*Task requirements:*
Your reply should hold the line containing "The image size is (2092, 1225)." and every later line of the records, reproduced exactly, and no other lines.

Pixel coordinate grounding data
┌────────

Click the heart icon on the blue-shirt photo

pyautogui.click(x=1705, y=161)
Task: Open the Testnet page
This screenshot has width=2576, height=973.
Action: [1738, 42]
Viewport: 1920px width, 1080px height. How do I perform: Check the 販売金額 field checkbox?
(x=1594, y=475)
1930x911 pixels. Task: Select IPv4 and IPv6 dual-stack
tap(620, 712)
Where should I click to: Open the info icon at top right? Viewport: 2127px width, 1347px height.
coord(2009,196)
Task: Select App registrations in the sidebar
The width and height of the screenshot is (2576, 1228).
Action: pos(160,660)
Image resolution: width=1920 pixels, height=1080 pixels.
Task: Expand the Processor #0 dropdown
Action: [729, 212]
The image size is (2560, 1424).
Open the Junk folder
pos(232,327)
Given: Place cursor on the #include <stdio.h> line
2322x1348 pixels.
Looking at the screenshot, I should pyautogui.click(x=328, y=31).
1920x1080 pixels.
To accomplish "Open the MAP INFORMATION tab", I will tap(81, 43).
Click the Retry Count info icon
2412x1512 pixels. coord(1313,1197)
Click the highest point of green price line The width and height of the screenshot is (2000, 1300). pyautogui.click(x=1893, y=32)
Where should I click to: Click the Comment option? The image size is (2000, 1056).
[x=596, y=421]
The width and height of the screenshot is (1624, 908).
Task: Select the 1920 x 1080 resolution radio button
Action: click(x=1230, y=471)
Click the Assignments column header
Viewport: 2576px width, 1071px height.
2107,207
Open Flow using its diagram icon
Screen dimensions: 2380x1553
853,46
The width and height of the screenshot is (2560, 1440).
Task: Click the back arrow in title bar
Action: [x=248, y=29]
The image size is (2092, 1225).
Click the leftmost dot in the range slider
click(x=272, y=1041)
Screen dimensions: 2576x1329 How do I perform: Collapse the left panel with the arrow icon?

└────────

*Exercise answer:*
The image size is (2092, 1225).
Click the leftmost dot in the range slider
click(x=272, y=1041)
Screen dimensions: 2576x1329 How do I perform: Collapse the left panel with the arrow icon?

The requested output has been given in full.